Mais la croisade anti-islamiste d’Haftar a un effet pervers : des factions intégristes armées, longtemps en désaccord, s’allient contre ce nouvel ennemi. Un front  » anti-Haftar  » se constitue dans l’ouest.  » Le général ne fait aucune distinction entre l’islam politique prôné par les Frères musulmans et le terrorisme d’Al-Qaeda, commente Frederic Wehrey, chercheur au sein du programme Moyen-Orient du Fonds Carnegie pour la paix internationale. Cela l’amène à aggraver les fractures au lieu de les réduire.  »

Trois ans plus tard, le pays n’a jamais été aussi fragmenté. A l’est, Haftar s’est rendu maître d’un vaste territoire ; il a repris possession du Croissant pétrolier, large zone côtière flanquée de pipe-lines et de raffineries. A l’ouest, le Premier ministre, Fayez el-Sarraj, peine à asseoir son autorité au-delà de Tripoli. Dans le sud, les communautés touarègue et toubou restent en retrait, tant qu’un pouvoir légitime n’aura pas émergé. Enfin, les islamistes radicaux, forts d’au moins 3 000 hommes, étendent leur ombre dans le centre.
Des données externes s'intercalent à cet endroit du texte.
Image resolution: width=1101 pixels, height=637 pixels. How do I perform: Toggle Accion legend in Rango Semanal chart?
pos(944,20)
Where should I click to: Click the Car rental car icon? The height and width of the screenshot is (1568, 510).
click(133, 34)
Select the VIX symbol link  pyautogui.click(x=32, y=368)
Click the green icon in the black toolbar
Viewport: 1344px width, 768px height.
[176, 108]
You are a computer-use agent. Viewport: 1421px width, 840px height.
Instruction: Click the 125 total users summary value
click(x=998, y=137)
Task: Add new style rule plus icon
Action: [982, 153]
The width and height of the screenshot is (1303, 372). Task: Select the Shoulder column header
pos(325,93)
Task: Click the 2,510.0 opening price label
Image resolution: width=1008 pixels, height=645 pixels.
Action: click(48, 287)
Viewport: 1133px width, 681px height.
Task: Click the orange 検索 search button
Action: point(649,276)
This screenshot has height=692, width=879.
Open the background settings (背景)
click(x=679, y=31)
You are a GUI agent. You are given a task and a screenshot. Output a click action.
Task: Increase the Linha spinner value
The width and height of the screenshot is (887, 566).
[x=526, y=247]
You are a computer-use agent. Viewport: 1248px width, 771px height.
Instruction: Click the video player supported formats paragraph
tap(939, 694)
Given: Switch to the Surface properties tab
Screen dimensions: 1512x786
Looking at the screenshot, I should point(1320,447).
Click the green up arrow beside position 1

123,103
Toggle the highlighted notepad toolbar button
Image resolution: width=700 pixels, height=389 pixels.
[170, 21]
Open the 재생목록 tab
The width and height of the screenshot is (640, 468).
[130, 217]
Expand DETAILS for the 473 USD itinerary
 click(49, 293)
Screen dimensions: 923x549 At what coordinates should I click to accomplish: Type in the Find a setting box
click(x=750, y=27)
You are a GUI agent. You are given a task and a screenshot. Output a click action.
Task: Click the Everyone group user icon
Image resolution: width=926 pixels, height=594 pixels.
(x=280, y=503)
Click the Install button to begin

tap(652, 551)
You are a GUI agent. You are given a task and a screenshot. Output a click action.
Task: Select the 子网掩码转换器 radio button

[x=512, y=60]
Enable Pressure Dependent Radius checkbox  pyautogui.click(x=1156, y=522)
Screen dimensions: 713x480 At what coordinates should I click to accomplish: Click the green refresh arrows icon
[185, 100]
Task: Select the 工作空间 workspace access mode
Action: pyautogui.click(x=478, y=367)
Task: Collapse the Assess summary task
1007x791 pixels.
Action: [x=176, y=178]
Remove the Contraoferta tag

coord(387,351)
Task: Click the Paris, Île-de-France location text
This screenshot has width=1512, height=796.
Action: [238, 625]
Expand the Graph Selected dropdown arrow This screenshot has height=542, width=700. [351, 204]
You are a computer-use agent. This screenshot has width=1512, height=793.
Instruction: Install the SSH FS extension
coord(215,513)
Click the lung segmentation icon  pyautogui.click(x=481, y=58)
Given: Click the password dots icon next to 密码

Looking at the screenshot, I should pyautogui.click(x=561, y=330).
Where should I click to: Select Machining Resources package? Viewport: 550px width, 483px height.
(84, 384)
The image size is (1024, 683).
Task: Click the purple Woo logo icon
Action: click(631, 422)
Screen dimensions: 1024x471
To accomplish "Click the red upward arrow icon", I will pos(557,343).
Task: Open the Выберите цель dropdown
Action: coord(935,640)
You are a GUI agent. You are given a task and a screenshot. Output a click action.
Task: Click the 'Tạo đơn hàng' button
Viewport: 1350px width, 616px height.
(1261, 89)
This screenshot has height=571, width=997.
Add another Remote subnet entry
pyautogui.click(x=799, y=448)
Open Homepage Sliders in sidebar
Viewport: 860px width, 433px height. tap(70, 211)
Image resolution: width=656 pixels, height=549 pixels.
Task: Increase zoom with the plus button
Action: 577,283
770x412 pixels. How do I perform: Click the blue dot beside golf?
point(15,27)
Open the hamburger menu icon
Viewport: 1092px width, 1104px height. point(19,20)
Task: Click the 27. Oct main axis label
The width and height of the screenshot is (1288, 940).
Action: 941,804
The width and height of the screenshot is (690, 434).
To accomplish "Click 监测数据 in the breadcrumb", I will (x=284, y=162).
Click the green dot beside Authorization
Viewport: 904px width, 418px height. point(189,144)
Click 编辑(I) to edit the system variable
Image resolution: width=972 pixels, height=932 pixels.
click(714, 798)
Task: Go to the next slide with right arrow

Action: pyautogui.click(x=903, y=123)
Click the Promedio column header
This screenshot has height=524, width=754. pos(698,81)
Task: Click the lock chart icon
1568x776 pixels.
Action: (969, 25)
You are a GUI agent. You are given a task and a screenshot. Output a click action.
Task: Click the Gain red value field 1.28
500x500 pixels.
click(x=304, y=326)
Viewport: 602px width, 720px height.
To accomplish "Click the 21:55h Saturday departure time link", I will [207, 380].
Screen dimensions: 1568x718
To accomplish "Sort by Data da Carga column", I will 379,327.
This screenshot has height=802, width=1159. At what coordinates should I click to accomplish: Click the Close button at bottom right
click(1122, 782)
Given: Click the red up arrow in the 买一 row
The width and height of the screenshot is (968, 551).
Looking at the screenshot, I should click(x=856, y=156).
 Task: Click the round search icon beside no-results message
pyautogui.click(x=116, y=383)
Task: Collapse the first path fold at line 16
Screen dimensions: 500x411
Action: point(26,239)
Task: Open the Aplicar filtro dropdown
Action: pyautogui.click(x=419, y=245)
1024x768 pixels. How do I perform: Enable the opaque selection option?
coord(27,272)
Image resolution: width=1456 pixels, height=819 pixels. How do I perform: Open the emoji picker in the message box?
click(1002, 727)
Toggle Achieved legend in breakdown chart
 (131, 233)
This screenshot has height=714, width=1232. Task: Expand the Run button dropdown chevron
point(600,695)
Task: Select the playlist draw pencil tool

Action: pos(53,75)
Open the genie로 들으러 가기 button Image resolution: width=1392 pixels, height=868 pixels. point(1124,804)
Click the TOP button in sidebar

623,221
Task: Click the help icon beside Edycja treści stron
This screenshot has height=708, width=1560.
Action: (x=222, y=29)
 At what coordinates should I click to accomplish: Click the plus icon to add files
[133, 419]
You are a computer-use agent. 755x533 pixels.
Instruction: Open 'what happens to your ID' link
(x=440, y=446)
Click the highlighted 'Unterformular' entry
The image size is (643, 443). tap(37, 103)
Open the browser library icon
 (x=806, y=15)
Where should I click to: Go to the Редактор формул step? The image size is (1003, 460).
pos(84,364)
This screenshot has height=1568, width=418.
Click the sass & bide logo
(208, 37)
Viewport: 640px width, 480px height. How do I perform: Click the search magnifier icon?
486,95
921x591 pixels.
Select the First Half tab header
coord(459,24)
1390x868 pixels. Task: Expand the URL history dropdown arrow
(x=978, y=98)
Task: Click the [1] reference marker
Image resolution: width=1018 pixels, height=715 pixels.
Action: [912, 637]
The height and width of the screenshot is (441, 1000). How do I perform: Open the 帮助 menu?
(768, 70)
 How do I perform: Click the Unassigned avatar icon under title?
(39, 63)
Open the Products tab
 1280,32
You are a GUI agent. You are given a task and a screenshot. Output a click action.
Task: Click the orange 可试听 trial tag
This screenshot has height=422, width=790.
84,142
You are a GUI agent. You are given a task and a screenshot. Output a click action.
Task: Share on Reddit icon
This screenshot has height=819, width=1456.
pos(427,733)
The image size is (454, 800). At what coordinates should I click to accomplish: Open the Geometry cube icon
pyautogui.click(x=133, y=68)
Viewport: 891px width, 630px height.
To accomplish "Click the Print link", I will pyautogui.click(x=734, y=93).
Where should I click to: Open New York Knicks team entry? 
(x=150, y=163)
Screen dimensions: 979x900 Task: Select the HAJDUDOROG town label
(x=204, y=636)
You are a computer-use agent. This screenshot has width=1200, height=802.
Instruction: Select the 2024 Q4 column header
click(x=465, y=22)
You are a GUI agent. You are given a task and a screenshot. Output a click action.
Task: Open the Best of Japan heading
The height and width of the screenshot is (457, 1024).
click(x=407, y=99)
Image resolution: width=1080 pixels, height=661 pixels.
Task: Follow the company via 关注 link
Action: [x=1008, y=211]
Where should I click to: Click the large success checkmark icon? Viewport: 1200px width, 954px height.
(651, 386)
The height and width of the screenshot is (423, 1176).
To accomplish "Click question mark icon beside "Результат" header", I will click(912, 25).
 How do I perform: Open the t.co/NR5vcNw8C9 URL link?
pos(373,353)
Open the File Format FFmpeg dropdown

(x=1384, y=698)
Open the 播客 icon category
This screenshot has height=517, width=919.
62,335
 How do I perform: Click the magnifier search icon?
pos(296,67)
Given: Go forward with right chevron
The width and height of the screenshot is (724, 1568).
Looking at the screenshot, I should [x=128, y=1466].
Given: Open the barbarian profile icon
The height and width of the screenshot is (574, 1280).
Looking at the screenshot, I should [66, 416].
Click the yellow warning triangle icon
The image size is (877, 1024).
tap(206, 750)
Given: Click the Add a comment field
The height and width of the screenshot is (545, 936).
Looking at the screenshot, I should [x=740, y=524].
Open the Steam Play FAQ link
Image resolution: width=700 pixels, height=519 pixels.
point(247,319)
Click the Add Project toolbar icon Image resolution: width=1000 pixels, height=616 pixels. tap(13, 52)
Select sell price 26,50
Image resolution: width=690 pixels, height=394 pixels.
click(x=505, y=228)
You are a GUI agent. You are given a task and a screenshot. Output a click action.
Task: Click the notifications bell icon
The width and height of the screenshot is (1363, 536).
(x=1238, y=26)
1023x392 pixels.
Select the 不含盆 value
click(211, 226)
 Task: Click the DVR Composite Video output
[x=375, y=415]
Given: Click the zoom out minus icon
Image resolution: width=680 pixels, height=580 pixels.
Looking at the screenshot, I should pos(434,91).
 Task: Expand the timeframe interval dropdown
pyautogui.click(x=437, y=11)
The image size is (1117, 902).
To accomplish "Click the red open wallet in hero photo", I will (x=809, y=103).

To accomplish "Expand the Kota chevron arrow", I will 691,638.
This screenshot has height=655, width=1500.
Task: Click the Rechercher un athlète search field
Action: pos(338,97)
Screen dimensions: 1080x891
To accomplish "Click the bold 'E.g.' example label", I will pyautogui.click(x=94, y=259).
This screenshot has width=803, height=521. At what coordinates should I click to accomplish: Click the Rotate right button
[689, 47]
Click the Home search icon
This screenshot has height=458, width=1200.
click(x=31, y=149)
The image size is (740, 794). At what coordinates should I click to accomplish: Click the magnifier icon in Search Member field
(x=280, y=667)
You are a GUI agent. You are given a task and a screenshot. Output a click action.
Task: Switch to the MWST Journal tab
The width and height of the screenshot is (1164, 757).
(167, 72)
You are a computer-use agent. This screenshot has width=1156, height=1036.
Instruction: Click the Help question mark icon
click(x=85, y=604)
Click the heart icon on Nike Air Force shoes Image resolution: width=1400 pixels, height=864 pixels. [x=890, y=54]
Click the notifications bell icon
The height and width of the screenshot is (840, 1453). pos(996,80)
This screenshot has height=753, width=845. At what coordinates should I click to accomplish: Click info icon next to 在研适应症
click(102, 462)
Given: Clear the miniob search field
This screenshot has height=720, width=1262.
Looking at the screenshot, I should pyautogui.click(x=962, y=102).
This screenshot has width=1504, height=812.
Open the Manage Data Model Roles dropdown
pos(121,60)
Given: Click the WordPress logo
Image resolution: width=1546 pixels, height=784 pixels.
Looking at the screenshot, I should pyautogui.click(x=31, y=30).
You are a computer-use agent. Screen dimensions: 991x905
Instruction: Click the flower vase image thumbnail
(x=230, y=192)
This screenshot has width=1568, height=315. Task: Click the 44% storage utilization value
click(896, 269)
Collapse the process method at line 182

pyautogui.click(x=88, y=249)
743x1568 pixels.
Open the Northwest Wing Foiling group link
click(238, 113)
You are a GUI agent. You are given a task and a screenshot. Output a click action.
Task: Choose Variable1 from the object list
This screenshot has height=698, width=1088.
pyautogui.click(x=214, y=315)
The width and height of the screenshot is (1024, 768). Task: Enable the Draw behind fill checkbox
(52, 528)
Le grand pourfendeur des islamistes a enrôlé des… salafistes

Ce morcellement ne profite à personne. Et surtout pas à Haftar, dont l’armée, réputée puissante, montre d’inquiétantes faiblesses.  » Il a peu d’hommes fidèles, soutient Ibrahim Arami. La preuve : il doit parfois abandonner les positions qu’il conquiert, car il n’a pas de soldats pour les tenir. C’etait le cas du Croissant petrolier, l’an dernier, qu’il a dû conquérir a deux reprises.  »  » Pourquoi a-t-il mis trois ans à libérer Benghazi ? opine Frederic Wehrey. Son armée est très hétérogène. La plupart de ses soldats viennent des tribus de l’est. Ils acceptent de se battre dans leur région d’origine, mais sont plus réticents à aller croiser le fer avec les milices de Tripoli.  » De combien d’hommes dispose-t-il ?  » Environ 10 000, répond Karim Mezran. Hormis les forces tribales, Haftar peut compter sur des mercenaires étrangers, notamment soudanais et tchadiens et, de façon plus étonnante, sur des salafistes.  » Le grand pourfendeur des islamistes a en effet enrôlé des fondamentalistes :  » On les trouve dans le 210e régiment d’infanterie, révèle l’un de ses proches. Ils sont braves, fidèles et ont des relais jusque dans l’état-major. Haftar joue un jeu dangereux : il est persuadé qu’il peut les contrôler, mais il aura du mal à les écarter, lorsqu’il n’en aura plus besoin.  » Faut-il voir, dans leur présence, une influence des émirats du Golfe ?  » Bien sûr, abonde Karim Mezran. Déjà, en février, les autorités de l’est – contrôlées par Haftar – avaient tenté d’imposer une directive obligeant toute femme qui voyage à se faire accompagner d’un homme. Directive retirée sous la pression populaire, au grand dam des intégristes, qui l’avaient largement inspirée.  »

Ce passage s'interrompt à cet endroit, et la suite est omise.